Other regions highlighted by the LD analysis show less consistent evidence for BP-I localization than does 8p, but they still warrant follow-up investigations. Marker D2S156 showed the strongest genomewide statistical evidence of LD of any marker, but the segment surrounding this locus also displays substantial LD on nontransmitted chromosomes (i.e., BLD), and there is no striking visual evidence of overrepresentation of particular haplotypes on disease chromosomes (data not shown). Similarly, on chromosome 17p, evidence for association of BP-I extended over a 10-cM region, encompassing five markers, but visual inspection does not point toward overrepresentation of particular haplotypes in transmitted chromosomes, compared with nontransmitted chromosomes (table 4). No markers in 17p, however, are as closely spaced as markers on 8p, and therefore we would not expect to detect as much haplotype conservation. It is precisely in these situations that a method like AHR may be able to detect LD that is not readily identified by visual inspection.

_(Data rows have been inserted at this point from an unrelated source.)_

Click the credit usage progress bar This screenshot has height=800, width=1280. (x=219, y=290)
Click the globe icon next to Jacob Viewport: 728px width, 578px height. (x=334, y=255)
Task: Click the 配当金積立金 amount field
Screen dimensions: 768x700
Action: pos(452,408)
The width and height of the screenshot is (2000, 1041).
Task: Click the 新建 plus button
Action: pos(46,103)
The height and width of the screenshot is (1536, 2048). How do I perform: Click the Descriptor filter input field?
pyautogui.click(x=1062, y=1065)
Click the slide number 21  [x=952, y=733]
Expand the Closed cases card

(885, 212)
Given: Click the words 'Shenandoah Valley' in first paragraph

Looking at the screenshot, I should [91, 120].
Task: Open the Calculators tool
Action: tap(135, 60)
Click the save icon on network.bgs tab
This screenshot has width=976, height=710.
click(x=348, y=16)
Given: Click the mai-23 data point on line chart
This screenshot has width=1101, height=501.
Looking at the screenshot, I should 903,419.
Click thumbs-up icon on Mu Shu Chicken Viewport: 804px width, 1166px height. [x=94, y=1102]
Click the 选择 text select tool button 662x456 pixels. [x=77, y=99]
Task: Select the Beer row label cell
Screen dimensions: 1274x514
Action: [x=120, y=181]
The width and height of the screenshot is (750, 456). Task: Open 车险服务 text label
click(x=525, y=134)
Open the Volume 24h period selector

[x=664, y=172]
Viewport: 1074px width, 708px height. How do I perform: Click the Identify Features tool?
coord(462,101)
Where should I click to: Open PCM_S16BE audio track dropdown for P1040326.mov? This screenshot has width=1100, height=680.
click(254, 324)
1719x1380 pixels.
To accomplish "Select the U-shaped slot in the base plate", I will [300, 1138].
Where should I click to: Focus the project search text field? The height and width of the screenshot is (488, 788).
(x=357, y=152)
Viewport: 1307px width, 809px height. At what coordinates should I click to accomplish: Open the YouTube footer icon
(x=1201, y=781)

As with most common disorders—even those in an isolate—it is likely that several different susceptibility alleles determine the genetic risk of BP-I at the population level and that these alleles vary in their contribution to the total risk. The parameter α provides a rough assessment of the relative contributions that various genome segments make to risk, through estimation of the proportion of disease chromosomes that share a common ancestor. The demographic history of the study population can dramatically affect such estimates. This history explicitly connects two parameters estimated in the reconstruction of ancestral haplotypes in a sample of patients: the proportion of individuals who share an ancestral chromosome (α), and the number of generations separating the patients from the introduction of that chromosome into the population (g). A similar diversity of haplotypes, at the level of resolution of the genome screen, could be observed in the sample under widely varying values of α and g. If the ancestor was far in the past (large g), many different haplotypes would be expected, which would be consistent with a larger estimate for α. Alternatively, the ancestor could have been recent, in which case one would expect more haplotype conservation. To match the observed haplotype diversity, then, α must be lower. The estimates of α and g are not independent, and higher estimates of g may be associated with higher α. In fact, very similar expected distributions of haplotypes can be generated with a high g and high α and with a low g and low α.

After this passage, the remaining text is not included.